=== TEXT PROVIDED ===

When we hear “defense biofuels,” most of us think “$16 a gallon” (or, more correctly if we’re talking about unblended biofuels, $26 a gallon). But the issue is much bigger and more Hydra-headed than that. A wildly excessive price per gallon, in one Navy fuels purchase, is just one short-term effect. The more insidious and longer-term effects are the ones we really need to worry about.
Blame it on national security
The Defense Production Act (DPA) of 1950, like many things, seemed like a good idea at the time. The law enables the federal government to take extraordinary economic measures in the interest of national security. In 1950, of course, the context for this was foreseen as the actual threat of military confrontation or intimidation by a foreign power (e.g., the Soviet Union).
For decades, the relatively small Defense Advanced Projects Research Agency (DARPA) was the main manifestation of DPA use. Congress didn’t intend for the DPA to be used by the president as a means of getting around congressional intent. The DPA defined a basis for federal authority, but it didn’t simply confer unlimited authority on the executive.
Enter the Obama administration, which in 2009 began working on ways to expand its authority using the DPA. In early 2012, Obama put out a new executive order (EO) on how the federal executive would handle its DPA authorities. (The last such EO had been issued by Bill Clinton in 1994.) Although most conservative commentators were focused on whether the DPA and the Obama EO authorized martial law, the “money” clauses of the new EO were about just that: money.

=== INPUT DATA ===

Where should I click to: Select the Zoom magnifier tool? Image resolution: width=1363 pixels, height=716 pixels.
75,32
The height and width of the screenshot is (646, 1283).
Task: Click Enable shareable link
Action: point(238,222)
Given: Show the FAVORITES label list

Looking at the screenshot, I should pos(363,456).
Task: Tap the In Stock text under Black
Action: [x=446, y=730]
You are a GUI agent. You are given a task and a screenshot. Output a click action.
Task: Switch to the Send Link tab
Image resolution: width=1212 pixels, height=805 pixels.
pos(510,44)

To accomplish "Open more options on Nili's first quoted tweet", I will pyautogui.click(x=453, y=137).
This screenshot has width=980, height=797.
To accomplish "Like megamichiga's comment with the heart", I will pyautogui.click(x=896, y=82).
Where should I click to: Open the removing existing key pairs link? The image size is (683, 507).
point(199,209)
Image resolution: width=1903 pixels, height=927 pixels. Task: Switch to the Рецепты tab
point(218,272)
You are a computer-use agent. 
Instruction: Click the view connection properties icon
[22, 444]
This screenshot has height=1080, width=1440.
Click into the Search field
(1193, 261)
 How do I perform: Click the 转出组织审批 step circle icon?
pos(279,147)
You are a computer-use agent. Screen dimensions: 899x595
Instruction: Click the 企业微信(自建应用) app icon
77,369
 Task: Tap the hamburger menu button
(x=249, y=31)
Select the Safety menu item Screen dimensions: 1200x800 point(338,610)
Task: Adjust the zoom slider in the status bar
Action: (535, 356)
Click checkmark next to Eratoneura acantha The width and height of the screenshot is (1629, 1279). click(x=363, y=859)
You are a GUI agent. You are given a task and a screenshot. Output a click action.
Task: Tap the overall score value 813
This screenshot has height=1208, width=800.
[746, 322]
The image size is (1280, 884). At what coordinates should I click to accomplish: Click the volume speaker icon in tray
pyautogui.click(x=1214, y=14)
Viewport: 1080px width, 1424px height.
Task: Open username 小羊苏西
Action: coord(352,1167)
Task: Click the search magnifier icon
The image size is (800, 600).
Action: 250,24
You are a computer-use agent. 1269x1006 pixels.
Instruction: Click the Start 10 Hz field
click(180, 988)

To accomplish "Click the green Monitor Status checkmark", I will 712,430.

===

● **APPLY WHAT YOU READ**
- a) Condense the paragraph of the defense biofuels text that begins "The Defense Production Act (DPA) of 1950," keeping its main facts.
- b) Carry the defense biofuels text forward from its final sentence.

● **RESPONSES IN ORDER**
- a) The Defense Production Act of 1950 seemed like a good idea when it was passed. It lets the federal government take extraordinary economic measures for national security. In 1950, the expected context was an actual threat of military confrontation or intimidation by a foreign power, such as the Soviet Union.

- b)
Obama did two important things with his EO. He delegated decisions about “assessing” and “fostering” defense infrastructure to the heads of federal agencies. That effectively put this very politically freighted process – one that the Senate has always, quite properly, expected to play a major role in – under the radar. He also included language that specifically identified uneconomic – failing, unprofitable, non-viable – market niches in emerging technologies as the priority for DPA spending.
In the 2012 piece (last link above), I summarized it this way:
The crony spending
A recent announcement caps the ongoing saga of biofuels in the military. Last week, the secretaries of Agriculture and the Navy announced that the Navy would begin regular purchases of biofuel blends for fiscal year 2015. (I.e., these would not be experimental projects, but part of the Navy’s routine annual expenditures on fuel.) The plan has been in the works for some time, under the auspices of the DPA, and the same cast of characters – major Obama donors and Democratic bundlers who run biofuel companies – has been receiving federal funds along the way.
There are three key things to know about the crony-biofuels-for-defense program:
1. The biofuels are not price-competitive with fossil fuels. To pretend that they are, the “routine fuels purchase” will rely on money from Agriculture’s Commodity Credit Corporation (the old New Deal agency) to “offset” the difference between the market price of fossil fuel and the higher price of the biofuel blends.
The mechanism is simple: whatever the amount by which the per-gallon price of the biofuel blends exceeds the market price of traditional fuel, the CCC will make up, from a stash of $161 million which has been committed by the administration to that requirement.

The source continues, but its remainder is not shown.